So you’ve decided that you are going to buy an established business rather than setting up a business from scratch. You are not alone in having this particular thought because more and more people are recognising that to take over an existing business then develop and build it makes a lot of sense when compared to the risk involved in starting with a new concept or idea.
An existing business has cash flow already, customers in place, staff (if appropriate to the business) and a brand presence.
Extending that thought process, it is only natural therefore that people seeking to acquire an existing business should consider an existing franchised business because doing so gives you the best of both worlds; an established business with a current cash flow etc to build upon and the security of operating a business where the success rates of franchising are well known to be higher than independent operations.
Most franchisors will have franchisees within their network who have decided they want to put their business on the market and sell.

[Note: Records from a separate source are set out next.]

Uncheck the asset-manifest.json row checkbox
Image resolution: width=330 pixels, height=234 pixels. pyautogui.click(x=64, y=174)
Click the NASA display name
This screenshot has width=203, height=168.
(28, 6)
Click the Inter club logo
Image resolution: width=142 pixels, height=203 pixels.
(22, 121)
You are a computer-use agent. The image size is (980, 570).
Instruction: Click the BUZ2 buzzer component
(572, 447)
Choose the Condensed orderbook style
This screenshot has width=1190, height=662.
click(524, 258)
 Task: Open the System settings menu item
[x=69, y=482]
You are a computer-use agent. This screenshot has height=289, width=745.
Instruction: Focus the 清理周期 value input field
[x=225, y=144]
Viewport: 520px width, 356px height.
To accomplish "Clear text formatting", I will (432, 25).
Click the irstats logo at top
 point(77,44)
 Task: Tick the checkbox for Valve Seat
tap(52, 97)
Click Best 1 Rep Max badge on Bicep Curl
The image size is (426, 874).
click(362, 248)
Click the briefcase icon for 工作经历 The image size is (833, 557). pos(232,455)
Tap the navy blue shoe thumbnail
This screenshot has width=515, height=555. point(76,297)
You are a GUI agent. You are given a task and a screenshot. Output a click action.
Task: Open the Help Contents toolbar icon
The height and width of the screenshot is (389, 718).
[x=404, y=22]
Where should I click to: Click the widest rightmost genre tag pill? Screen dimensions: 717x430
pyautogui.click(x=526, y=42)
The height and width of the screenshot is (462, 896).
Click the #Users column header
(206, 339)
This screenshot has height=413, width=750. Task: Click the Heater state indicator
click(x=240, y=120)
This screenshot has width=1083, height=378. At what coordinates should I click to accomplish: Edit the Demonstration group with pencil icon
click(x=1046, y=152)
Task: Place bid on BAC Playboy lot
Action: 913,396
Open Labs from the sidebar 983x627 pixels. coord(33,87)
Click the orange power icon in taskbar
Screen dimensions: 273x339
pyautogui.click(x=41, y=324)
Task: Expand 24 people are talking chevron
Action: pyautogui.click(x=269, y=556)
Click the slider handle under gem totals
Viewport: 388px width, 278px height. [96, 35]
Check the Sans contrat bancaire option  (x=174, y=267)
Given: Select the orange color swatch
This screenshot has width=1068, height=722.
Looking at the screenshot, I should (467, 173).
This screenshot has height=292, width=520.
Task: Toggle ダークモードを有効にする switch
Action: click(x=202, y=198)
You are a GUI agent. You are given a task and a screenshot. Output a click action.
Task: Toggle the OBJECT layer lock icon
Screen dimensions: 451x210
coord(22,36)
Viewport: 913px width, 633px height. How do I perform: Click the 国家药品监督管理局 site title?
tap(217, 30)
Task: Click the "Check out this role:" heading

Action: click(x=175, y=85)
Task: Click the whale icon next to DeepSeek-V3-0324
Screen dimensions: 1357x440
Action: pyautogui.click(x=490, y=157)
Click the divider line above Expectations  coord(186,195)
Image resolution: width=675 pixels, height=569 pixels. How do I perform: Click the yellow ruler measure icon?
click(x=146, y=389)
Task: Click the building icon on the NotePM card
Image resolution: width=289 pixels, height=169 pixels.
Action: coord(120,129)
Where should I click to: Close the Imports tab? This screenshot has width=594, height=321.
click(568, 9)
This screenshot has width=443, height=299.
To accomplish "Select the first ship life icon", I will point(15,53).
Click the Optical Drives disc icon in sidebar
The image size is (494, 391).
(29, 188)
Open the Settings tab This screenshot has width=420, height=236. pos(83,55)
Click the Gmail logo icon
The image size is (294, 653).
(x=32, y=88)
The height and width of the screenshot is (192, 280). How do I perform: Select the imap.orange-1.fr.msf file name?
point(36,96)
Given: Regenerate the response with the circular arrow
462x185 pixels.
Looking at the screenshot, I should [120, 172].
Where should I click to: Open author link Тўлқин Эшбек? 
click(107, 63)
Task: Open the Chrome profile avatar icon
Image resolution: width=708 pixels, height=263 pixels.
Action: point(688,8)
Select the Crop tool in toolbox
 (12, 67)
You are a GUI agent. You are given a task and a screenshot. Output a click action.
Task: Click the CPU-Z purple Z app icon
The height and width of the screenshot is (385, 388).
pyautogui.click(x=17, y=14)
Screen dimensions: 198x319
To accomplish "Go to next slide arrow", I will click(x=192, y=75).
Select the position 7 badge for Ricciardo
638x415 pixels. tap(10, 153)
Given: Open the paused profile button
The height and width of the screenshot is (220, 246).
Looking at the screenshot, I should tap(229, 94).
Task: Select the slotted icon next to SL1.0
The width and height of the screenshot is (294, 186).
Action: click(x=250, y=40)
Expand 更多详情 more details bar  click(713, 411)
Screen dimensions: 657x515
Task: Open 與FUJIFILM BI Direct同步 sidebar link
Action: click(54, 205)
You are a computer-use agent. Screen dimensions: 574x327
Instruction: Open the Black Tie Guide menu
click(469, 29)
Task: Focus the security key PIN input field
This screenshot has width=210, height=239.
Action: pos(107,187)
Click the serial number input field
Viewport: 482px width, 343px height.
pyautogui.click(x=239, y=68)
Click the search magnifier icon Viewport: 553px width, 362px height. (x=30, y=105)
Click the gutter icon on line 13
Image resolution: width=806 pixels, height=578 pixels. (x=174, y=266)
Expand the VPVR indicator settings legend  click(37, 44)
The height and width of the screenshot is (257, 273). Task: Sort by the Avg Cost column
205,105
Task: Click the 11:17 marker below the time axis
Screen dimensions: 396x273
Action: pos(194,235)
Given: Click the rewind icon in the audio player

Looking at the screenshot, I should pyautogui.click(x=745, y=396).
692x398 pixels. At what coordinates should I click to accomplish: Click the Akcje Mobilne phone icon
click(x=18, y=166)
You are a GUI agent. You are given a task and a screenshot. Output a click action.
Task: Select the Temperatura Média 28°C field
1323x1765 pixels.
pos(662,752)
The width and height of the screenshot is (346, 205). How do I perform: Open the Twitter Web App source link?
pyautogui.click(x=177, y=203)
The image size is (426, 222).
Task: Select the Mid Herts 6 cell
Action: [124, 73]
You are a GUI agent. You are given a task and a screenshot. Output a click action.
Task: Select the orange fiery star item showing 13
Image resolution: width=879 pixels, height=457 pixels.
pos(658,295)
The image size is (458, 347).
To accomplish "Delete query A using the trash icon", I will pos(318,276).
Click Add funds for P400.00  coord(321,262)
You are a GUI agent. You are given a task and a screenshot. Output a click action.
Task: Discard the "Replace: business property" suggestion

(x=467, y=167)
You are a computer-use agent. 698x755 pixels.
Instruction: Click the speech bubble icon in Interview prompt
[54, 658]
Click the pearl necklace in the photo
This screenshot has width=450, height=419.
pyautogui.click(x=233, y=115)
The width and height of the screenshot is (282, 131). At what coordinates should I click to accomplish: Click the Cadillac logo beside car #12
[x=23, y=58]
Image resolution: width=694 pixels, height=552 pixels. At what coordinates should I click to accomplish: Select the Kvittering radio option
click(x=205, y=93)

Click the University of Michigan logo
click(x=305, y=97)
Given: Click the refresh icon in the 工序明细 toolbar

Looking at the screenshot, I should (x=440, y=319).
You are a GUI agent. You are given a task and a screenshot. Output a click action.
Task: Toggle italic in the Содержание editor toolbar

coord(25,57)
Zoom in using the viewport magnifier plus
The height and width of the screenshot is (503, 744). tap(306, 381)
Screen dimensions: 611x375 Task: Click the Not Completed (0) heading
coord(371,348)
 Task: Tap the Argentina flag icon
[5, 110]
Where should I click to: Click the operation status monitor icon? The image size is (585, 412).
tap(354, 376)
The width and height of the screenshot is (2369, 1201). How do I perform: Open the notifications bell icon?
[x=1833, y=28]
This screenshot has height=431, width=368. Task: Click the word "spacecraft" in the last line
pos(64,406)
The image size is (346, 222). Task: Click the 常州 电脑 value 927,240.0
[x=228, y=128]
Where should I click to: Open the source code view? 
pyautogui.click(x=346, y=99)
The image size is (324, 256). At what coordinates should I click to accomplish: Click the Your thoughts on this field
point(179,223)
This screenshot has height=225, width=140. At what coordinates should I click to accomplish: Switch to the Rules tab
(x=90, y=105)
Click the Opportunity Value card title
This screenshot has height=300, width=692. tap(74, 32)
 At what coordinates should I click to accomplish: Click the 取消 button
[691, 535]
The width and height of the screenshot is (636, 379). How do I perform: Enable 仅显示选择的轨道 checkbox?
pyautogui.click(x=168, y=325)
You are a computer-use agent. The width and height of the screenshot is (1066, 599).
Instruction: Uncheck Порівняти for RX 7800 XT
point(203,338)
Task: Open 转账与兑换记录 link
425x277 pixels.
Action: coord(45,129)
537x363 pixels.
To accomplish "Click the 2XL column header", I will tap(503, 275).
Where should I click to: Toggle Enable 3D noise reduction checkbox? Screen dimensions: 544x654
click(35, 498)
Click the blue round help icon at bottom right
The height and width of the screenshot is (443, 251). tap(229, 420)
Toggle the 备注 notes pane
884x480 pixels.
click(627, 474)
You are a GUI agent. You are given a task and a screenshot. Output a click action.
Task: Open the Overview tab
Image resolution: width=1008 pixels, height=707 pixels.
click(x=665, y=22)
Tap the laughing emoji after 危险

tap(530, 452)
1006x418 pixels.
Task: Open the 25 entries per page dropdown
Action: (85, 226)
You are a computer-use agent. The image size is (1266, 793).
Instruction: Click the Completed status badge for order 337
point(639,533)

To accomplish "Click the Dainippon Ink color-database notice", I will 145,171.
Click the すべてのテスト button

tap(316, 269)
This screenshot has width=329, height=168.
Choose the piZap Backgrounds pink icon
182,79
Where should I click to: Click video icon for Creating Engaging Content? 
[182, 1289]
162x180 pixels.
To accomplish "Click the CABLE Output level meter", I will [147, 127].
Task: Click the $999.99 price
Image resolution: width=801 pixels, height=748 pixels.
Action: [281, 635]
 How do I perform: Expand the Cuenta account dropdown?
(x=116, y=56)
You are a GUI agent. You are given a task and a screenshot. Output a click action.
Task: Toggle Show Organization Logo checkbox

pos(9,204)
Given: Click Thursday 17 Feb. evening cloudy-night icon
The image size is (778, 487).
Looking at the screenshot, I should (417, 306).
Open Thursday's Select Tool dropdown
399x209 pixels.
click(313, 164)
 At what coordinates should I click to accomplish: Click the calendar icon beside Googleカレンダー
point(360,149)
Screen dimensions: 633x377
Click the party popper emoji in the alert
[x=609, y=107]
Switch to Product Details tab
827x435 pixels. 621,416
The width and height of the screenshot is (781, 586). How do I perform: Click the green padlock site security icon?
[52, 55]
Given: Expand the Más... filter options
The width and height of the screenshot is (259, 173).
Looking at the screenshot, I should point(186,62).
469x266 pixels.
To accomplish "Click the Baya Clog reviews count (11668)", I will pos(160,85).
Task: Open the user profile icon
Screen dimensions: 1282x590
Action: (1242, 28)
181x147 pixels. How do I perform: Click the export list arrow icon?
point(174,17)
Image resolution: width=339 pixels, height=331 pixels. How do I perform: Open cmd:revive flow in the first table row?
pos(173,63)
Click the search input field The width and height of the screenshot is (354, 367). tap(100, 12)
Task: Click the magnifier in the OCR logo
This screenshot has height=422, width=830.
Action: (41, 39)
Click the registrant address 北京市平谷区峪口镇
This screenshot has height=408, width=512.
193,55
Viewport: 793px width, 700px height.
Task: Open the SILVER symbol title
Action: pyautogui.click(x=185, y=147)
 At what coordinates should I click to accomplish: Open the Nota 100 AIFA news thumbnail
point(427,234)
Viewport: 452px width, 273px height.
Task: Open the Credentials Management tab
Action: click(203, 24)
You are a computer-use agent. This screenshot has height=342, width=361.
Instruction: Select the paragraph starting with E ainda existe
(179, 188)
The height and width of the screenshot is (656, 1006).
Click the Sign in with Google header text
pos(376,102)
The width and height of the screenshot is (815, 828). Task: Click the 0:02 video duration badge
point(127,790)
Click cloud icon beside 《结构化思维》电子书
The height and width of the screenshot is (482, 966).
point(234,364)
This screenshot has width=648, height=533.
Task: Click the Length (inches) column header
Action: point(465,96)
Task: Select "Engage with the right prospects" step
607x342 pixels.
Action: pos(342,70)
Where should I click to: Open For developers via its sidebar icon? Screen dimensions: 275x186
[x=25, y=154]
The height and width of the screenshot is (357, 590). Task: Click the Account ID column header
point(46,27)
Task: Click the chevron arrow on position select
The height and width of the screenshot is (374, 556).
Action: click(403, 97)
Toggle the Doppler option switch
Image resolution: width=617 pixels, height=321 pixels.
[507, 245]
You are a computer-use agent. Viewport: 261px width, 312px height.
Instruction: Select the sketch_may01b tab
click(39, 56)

Some franchisors won’t openly advertise the locations that are for sale because most of their franchisees wouldn’t like it to be general knowledge they are thinking of moving on. They will however discuss them with you, confidentially, once you have passed the franchisor’s initial approval stage. You can then decide whether to opt for a new location or to take over one of their existing franchises.
Within the franchise industry business sales or transfers are known as “Resales”. This is because a franchisor has sold the location/territory initially and now the licence to operate in that location/territory is being sold-on to a new franchisee, hence the term “franchise resale”. In some more mature networks a specific location may be re-sold several times over as the various owners of that business have decided to capitalise on their investment and hard work by selling the business on to new owners.